Find the line containing "Task: Click the gear", then print it and each following line through the end of the records, exactly and with nothing added; leave out any pictures.

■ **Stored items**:
______

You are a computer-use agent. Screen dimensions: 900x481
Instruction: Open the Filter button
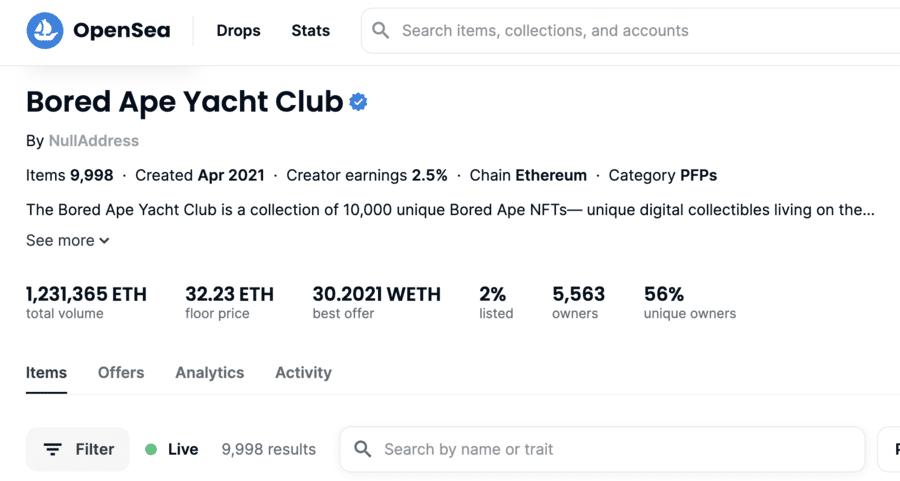coord(78,449)
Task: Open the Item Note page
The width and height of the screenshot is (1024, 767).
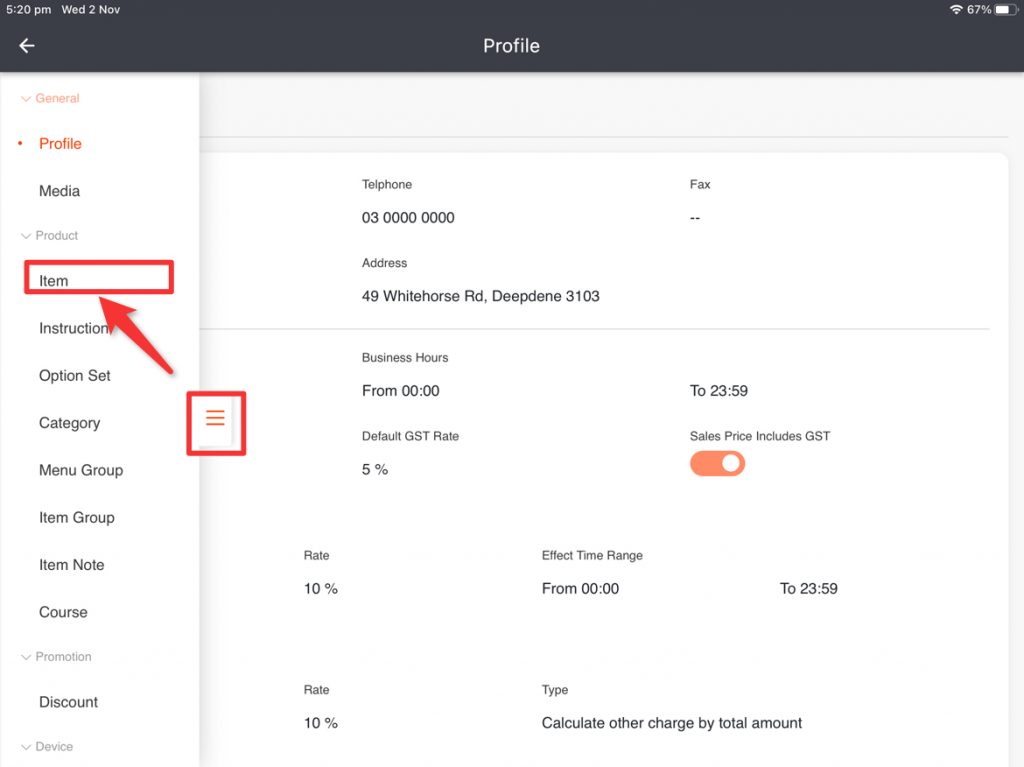Action: (71, 565)
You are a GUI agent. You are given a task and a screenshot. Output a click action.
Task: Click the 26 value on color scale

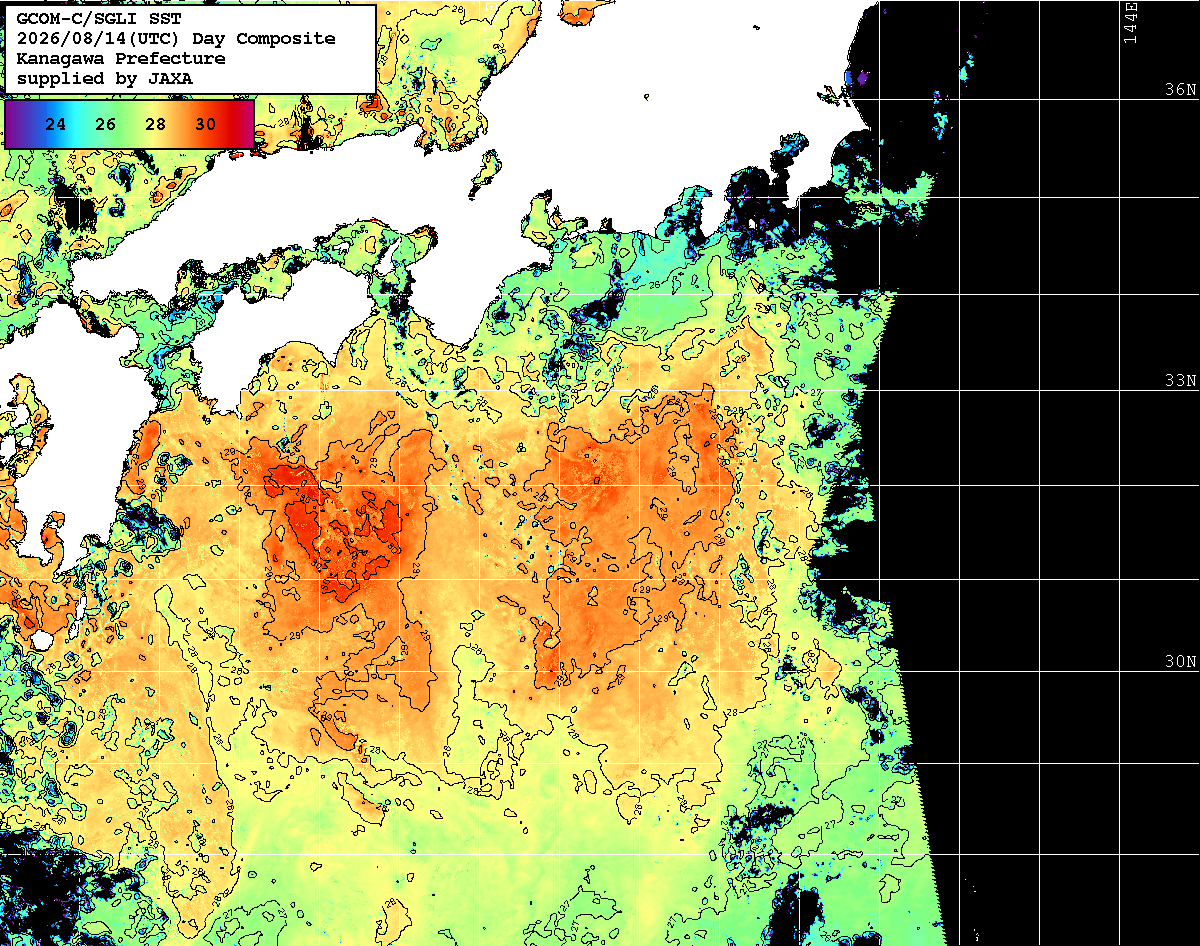pyautogui.click(x=106, y=125)
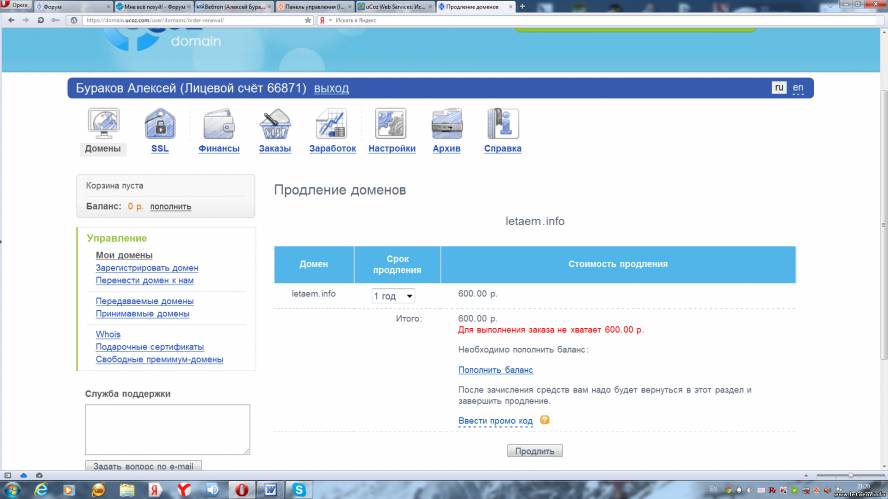The height and width of the screenshot is (499, 888).
Task: Open the Финансы wallet icon
Action: [218, 124]
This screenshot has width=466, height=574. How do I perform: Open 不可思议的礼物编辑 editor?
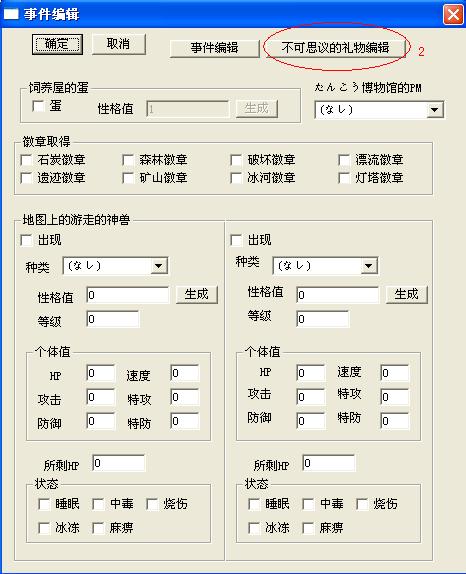click(x=335, y=48)

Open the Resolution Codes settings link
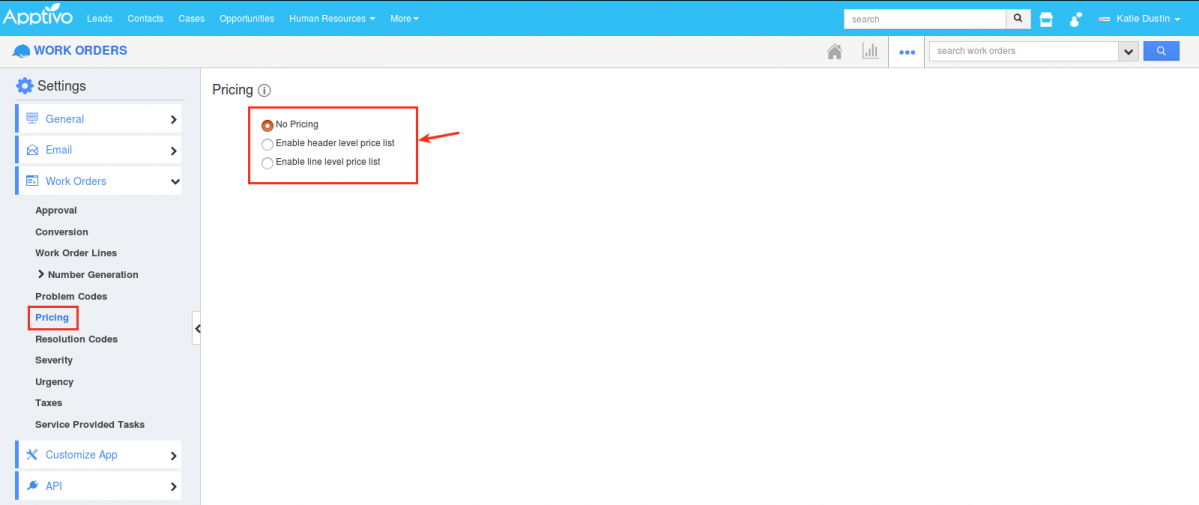point(76,339)
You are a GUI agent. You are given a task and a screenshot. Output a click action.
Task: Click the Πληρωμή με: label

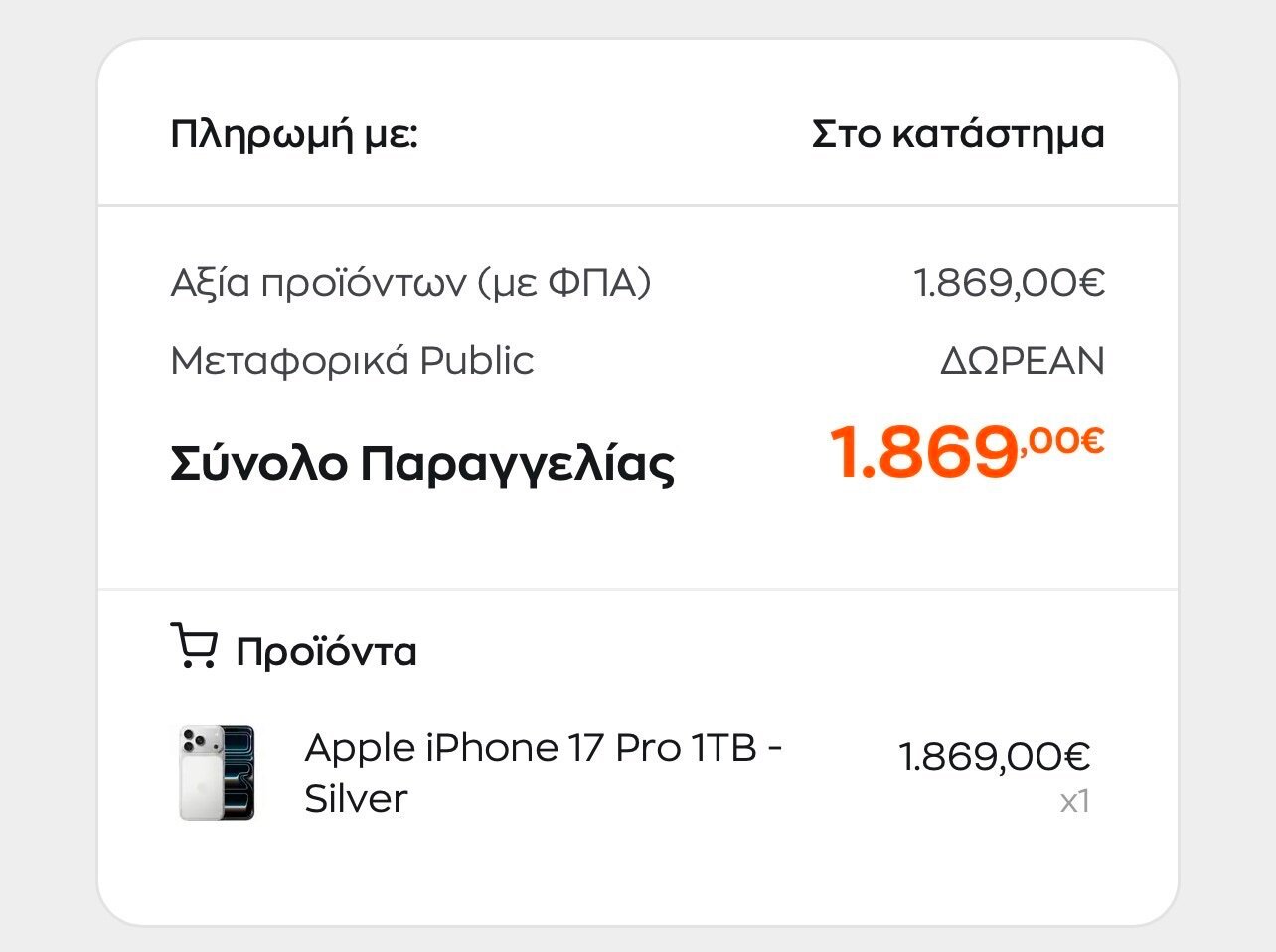[294, 134]
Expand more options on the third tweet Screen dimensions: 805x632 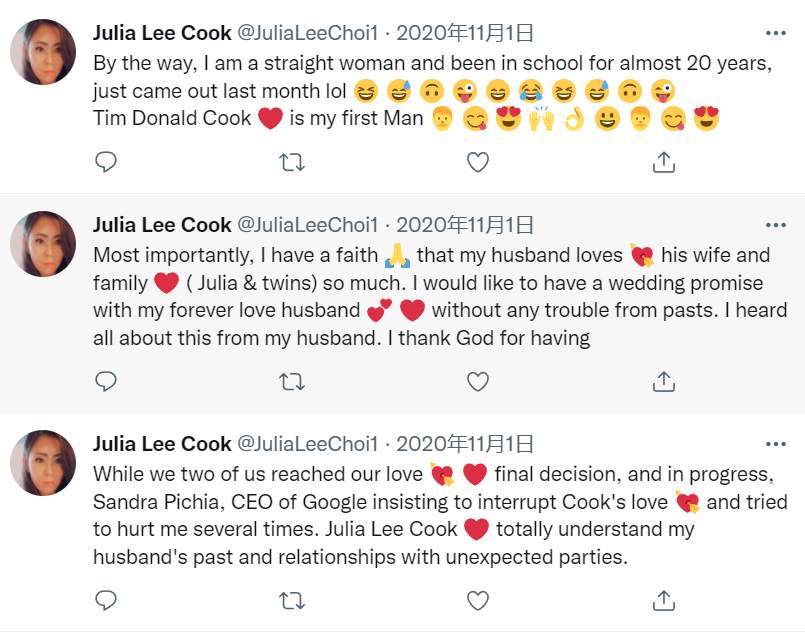click(x=775, y=443)
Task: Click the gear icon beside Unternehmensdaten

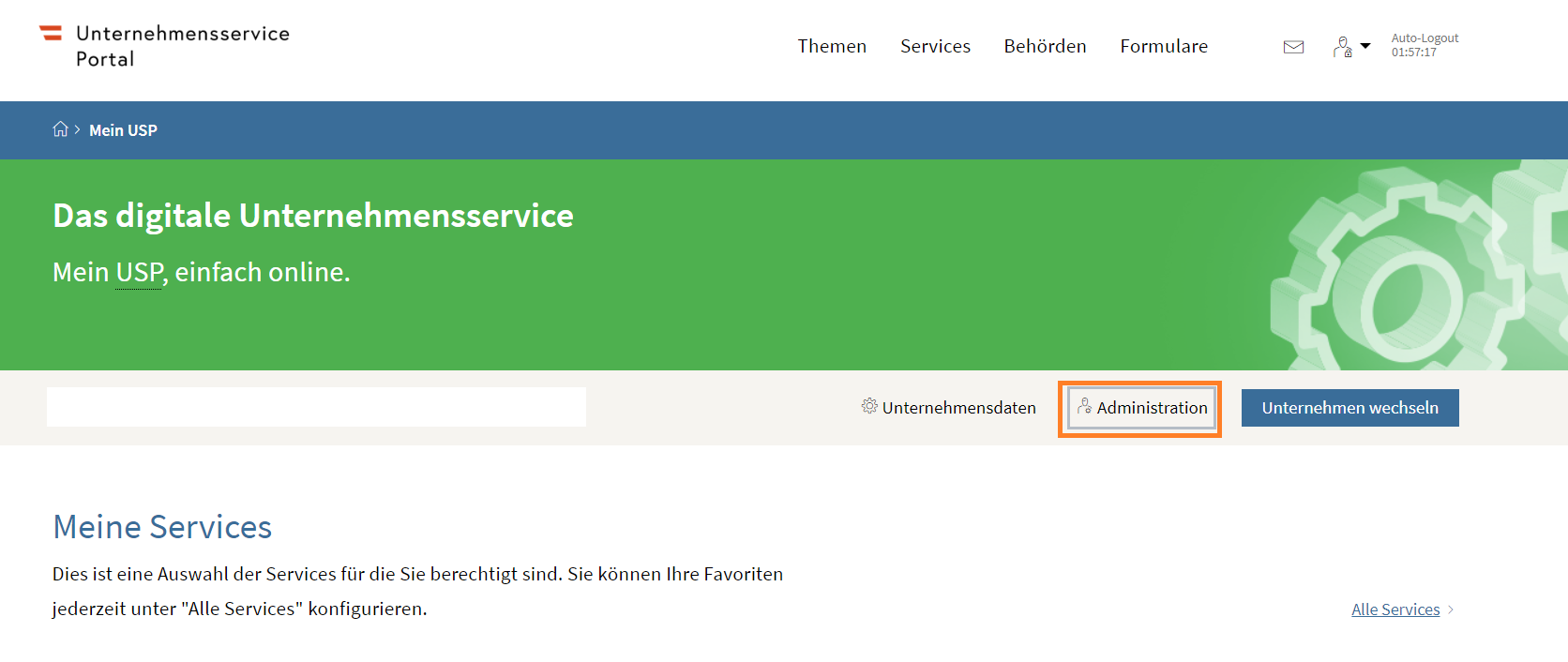Action: 869,406
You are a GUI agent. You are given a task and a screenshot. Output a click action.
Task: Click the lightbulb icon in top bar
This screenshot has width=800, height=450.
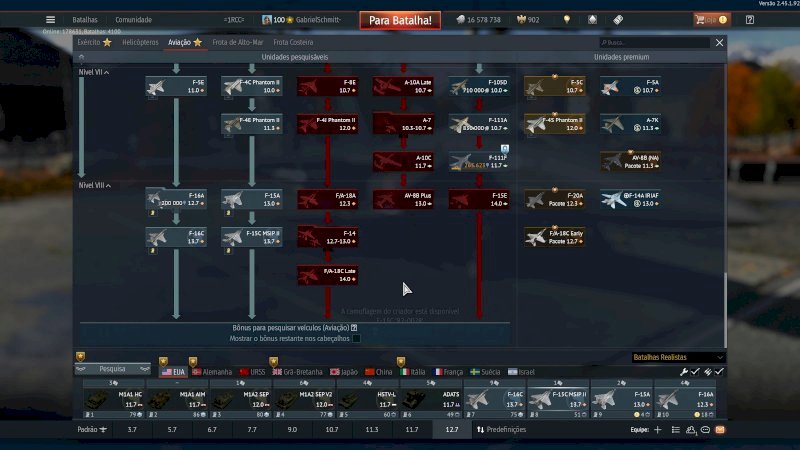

______

■ **THE COMPLETED TASK**:
Task: Click the gear icon beside Unternehmensdaten

Action: 869,406
You are a GUI agent. You are given a task and a screenshot. Output a click action.
Task: Click the lightbulb icon in top bar
This screenshot has width=800, height=450.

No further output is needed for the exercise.